# Troy Murphy is the most underrated player in the league



## Tom (Jul 15, 2002)

12 and 11 aint easy in the west and he improves every game. He may not be an All-star but he deserves some love.


----------



## Pinball (Aug 3, 2002)

> Originally posted by <b>Tom</b>!
> 12 and 11 aint easy in the west and he improves every game. He may not be an All-star but he deserves some love.


How about Brent Barry?


----------



## Zalgirinis (Feb 18, 2003)

> He may not be an All-star but he deserves some love.

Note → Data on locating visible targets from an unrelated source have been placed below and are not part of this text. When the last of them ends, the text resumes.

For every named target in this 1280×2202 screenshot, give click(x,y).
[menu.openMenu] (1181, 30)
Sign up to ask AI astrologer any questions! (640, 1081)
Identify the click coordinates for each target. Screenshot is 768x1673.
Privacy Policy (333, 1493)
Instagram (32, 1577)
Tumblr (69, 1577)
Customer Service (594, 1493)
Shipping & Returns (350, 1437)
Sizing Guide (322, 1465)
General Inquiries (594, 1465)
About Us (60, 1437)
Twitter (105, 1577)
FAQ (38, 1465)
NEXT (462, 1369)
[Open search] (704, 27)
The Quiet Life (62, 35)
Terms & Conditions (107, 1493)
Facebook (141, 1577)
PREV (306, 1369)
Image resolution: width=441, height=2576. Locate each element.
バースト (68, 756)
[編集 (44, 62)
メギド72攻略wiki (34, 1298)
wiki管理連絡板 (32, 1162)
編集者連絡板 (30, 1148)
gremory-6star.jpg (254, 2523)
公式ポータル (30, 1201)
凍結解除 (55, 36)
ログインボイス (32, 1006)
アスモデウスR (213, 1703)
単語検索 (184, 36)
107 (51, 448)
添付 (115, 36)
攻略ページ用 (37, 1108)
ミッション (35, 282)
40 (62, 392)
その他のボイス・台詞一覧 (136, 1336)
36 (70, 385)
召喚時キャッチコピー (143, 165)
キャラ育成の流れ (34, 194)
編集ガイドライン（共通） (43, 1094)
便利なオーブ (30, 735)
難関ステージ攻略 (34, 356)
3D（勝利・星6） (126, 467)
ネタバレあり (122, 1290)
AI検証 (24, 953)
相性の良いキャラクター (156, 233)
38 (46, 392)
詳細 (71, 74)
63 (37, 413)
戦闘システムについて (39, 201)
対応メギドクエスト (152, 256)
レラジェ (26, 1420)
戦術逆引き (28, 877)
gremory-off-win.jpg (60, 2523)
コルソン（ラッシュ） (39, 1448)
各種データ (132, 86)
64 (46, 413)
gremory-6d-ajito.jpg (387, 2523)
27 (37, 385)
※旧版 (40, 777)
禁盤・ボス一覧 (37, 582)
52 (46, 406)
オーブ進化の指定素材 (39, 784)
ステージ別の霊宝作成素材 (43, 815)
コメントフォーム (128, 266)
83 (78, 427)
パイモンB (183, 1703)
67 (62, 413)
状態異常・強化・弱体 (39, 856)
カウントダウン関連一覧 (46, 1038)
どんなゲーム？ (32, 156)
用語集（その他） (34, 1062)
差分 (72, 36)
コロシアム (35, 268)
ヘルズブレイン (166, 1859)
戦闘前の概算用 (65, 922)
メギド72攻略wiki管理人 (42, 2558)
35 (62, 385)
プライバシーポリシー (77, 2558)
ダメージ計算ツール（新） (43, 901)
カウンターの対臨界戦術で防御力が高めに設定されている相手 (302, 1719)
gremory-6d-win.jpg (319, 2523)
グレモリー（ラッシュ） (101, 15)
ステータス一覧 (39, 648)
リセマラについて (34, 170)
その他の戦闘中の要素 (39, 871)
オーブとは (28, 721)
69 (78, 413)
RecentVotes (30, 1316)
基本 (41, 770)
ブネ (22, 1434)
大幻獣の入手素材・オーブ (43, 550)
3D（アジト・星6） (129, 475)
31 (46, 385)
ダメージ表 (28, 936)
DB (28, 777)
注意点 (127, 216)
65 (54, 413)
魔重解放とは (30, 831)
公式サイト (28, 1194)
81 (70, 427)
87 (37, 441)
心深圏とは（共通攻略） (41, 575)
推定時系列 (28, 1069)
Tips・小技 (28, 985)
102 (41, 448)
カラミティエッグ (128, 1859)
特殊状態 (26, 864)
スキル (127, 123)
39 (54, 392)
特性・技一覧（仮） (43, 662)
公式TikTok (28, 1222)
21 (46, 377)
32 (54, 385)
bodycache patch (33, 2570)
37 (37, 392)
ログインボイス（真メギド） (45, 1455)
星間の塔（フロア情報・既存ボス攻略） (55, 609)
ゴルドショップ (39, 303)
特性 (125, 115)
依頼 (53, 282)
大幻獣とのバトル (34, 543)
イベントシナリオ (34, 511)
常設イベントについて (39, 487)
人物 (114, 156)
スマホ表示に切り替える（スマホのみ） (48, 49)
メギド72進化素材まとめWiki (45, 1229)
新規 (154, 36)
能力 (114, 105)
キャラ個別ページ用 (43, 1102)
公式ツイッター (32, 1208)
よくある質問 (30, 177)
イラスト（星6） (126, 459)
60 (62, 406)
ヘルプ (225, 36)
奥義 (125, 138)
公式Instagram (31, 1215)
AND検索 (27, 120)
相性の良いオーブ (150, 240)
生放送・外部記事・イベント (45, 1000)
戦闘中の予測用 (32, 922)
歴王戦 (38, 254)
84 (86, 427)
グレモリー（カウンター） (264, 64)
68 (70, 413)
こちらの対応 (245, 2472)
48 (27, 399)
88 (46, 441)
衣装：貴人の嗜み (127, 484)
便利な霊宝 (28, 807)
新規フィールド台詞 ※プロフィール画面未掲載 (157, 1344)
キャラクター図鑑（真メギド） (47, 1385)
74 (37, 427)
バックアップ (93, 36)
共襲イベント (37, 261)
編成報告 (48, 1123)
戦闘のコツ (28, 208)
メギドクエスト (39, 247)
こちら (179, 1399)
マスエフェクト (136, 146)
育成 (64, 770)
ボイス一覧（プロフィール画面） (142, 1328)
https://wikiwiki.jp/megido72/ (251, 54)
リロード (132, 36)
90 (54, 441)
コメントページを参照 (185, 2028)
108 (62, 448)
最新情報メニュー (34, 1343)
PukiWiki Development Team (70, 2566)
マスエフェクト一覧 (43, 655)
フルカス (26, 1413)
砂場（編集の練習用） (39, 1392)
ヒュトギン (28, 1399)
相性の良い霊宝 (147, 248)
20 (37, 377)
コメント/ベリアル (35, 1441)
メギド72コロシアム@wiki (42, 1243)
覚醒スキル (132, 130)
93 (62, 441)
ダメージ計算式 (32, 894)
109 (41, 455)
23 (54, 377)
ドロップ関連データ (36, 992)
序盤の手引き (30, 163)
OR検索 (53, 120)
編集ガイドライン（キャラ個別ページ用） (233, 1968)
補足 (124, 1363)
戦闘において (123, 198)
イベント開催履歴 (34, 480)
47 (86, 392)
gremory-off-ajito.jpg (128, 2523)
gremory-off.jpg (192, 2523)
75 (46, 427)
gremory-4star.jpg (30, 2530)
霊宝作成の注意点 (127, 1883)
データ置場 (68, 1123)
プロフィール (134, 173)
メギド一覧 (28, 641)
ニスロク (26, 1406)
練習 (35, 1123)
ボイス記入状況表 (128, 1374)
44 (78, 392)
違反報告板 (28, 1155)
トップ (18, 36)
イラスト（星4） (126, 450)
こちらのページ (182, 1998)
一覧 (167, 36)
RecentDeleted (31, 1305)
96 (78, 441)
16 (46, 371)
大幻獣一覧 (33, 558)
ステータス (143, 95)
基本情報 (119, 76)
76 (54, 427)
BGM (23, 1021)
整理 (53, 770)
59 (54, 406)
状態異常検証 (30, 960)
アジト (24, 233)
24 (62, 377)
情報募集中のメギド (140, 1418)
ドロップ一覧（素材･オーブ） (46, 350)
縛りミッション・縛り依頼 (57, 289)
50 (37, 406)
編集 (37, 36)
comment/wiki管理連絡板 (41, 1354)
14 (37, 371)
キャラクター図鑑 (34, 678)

Yes of course hes one of most underrated players together with Harpring. Barry was shocking last season, this season injuries had stoped him a little.


----------



## Tom (Jul 15, 2002)

as far as improvement... TM no contest..He said battling with Fortson every day really helped him.


----------



## grizzoistight (Jul 16, 2002)

*amen tom*

i watched that hawks game last night i think he had 19 and 19
he has range all the way to the nba 3 pt line and he hustles on every play for a board..
i would love for the lakers to have this guy.. it would be the final piece they need to win it all again ( but i doubt they need any help to beat the queens)


----------



## Desert Nomad (Jul 15, 2002)

gotta agree. Just trade around 4 lakers for Murphy! get a solid player in that 4 spot. Then teach him some boxing skills and let him take the pressure off shaq. I mean he could be sort of like the Maurice Lucas for Bill Walton. He could be the enforcer.


----------



## rainman (Jul 15, 2002)

i think everyone knows what he can do.so i'm not sure about underrated.he certainly is up for most improved.having said all that he isnt an elite power forward,you arent going to win with 5 murphys out there but if you want the perfect roll player,averaging a dbl dbl is pretty impressive.


----------



## MightyReds2020 (Jul 19, 2002)

I agree Murphy is underrated. If you talk about Warriors you talk about Arenas, Richardson, Jamison, or to some extent, Dampier or Fortson, Murphy is usually a forgotten man in any conversation. He's probably the toughest guy in this Warriors squad, he would be a Horace Grant to MJ in early 90s'.


----------